** WHAT TO DO **
Among the lines of the records, find all that carry the word "accomplish" and copy them.

(Saved data entries)

_ _ _ _ _

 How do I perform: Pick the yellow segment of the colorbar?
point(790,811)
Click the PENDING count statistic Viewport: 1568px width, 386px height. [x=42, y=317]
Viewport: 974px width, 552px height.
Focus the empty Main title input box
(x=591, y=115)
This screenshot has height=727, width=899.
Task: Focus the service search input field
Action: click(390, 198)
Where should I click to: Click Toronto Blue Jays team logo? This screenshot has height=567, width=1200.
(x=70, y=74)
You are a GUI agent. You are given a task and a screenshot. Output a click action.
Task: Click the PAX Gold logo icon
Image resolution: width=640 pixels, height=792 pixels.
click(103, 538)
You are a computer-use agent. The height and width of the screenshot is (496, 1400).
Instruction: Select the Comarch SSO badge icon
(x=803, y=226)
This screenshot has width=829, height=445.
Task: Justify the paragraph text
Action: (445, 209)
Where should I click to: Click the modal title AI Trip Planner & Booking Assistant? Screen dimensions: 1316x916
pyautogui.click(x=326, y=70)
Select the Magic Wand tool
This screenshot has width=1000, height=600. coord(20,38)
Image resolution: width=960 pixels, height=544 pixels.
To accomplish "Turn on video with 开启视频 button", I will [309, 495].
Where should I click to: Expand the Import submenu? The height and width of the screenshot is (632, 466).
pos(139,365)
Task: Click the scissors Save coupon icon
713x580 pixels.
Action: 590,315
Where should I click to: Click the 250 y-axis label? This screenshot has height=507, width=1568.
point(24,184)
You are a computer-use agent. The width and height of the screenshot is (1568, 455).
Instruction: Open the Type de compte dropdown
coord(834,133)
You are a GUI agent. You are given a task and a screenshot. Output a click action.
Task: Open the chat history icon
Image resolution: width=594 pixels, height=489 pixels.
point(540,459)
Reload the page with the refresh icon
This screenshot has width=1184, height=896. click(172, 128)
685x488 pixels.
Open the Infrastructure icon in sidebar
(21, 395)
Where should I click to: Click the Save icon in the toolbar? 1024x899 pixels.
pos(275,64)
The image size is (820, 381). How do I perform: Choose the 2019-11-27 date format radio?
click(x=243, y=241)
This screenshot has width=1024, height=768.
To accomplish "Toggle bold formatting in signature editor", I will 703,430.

_ _ _ _ _

** TASK RESULT **
To accomplish "Turn on video with 开启视频 button", I will [309, 495].
To accomplish "Toggle bold formatting in signature editor", I will 703,430.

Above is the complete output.